SIMI VALLEY, Calif. — “Maybe it’s time to have some provocative language in this country,” Rick Perry proposed midway through Wednesday night’s debate. And Perry, the Texas governor, did more than propose. Debating for the first time with his rivals for the Republican presidential nomination, he was on a one-man campaign to spread provocative language. The querulous candidate, in his debut, fought with everybody and every thing.
Social Security, he declared anew, is “a monstrous lie” and a “Ponzi scheme.” Making economic decisions because of climate-change science is “nonsense,” he announced, likening scientists who believe in global warming to flat-earthers. “Galileo got outvoted for a spell,” he said.
Perry berated President Obama, saying he either “has some of the poorest intel of a president in the history of this country, or he was an abject liar to the American people.” He criticized former President George W. Bush: “I don’t think America needs to be in the business of adventurism.” He dismissed former Vice President Dick Cheney, who had disagreed with Perry: “I don’t care what anyone says.”

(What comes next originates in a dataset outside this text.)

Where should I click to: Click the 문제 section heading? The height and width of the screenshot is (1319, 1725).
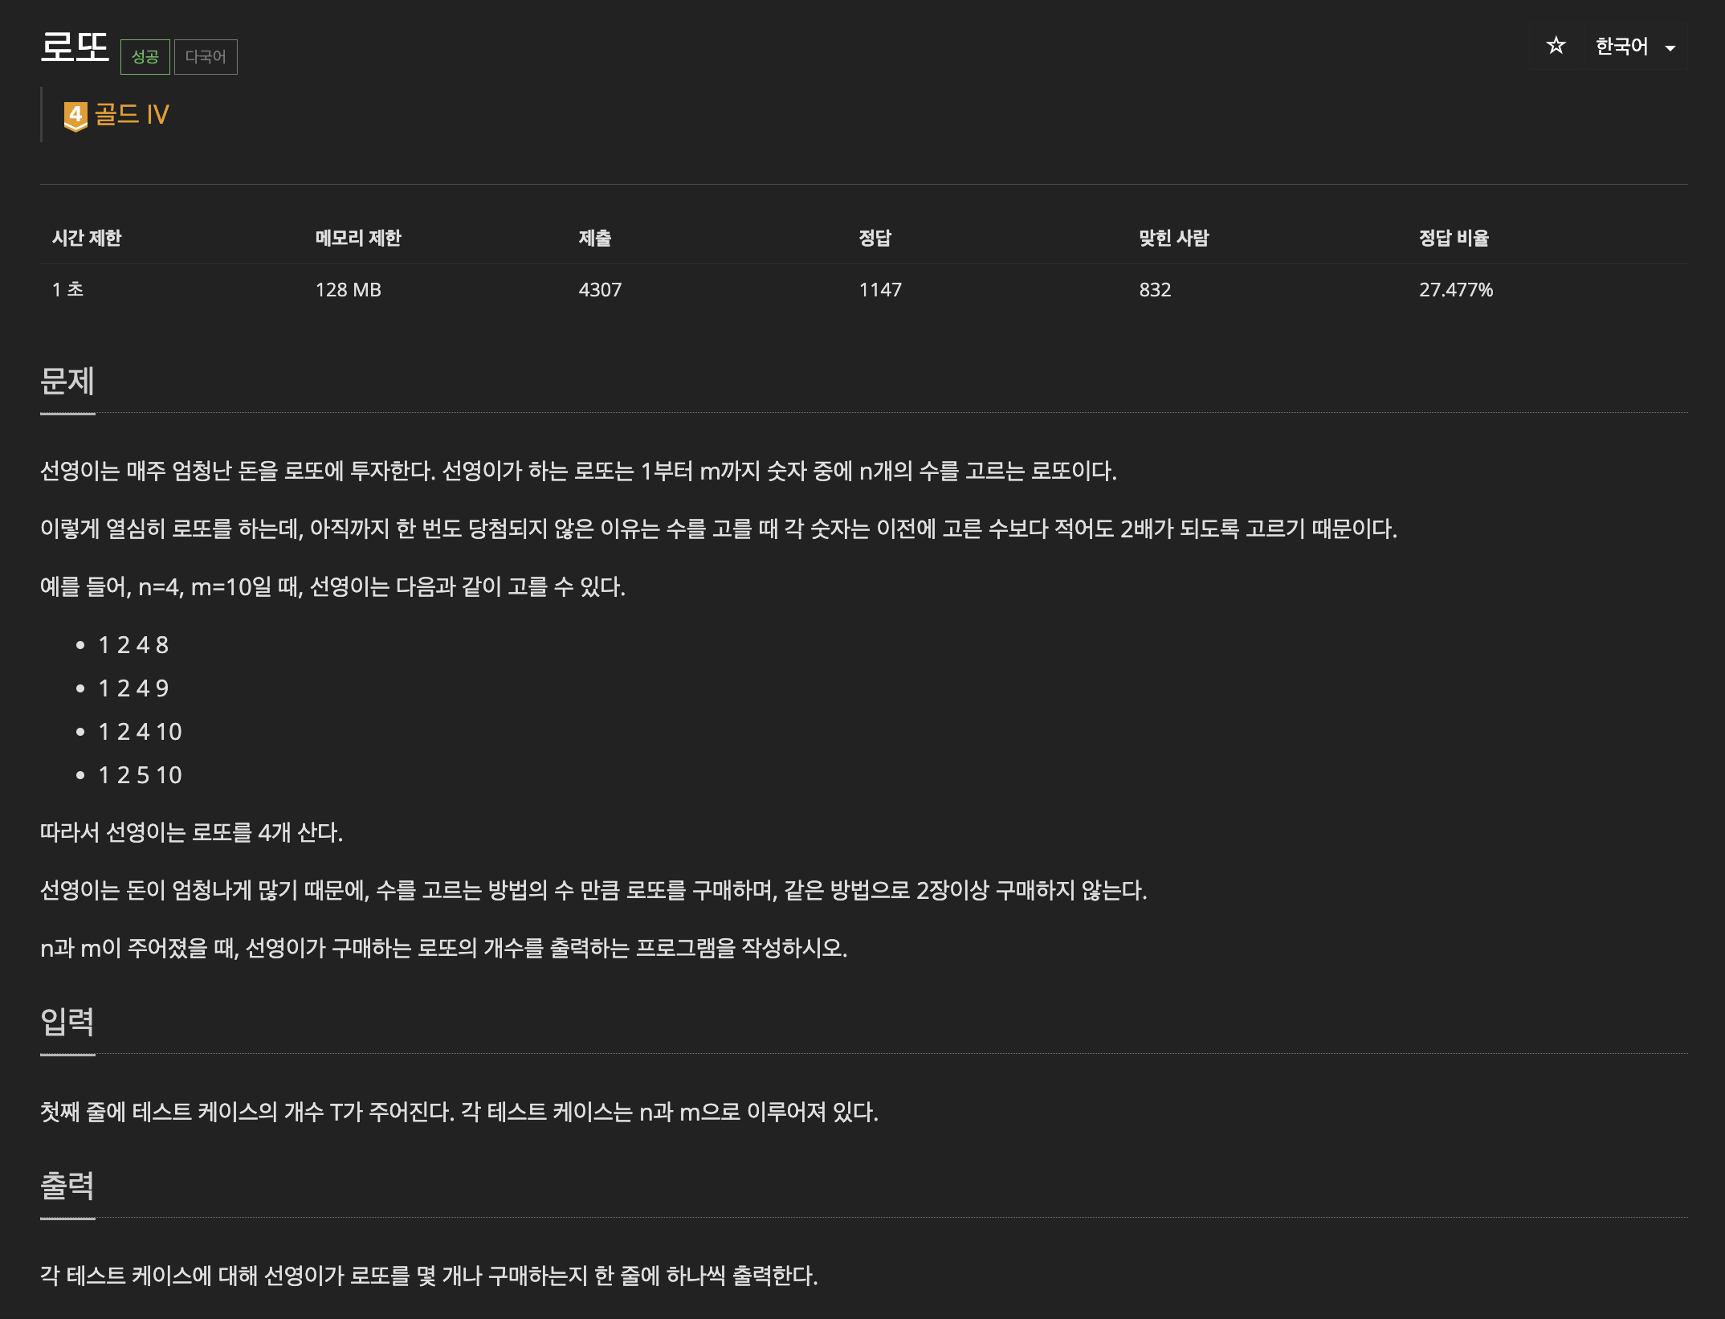(67, 381)
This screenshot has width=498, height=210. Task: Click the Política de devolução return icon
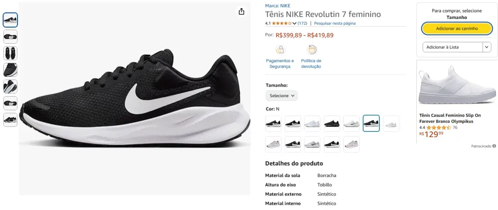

Perry bickered with the moderator, saying a question was “incorrect” and “hypocritical.” And, naturally, he bickered with Mitt Romney, his leading opponent for the nomination. “Michael Dukakis created jobs three times faster than you did, Mitt,” Perry charged. Romney, who had declined to draw first blood, replied: “Well, as a matter of fact, George Bush and his predecessor created jobs at a faster rate than you did, Governor.”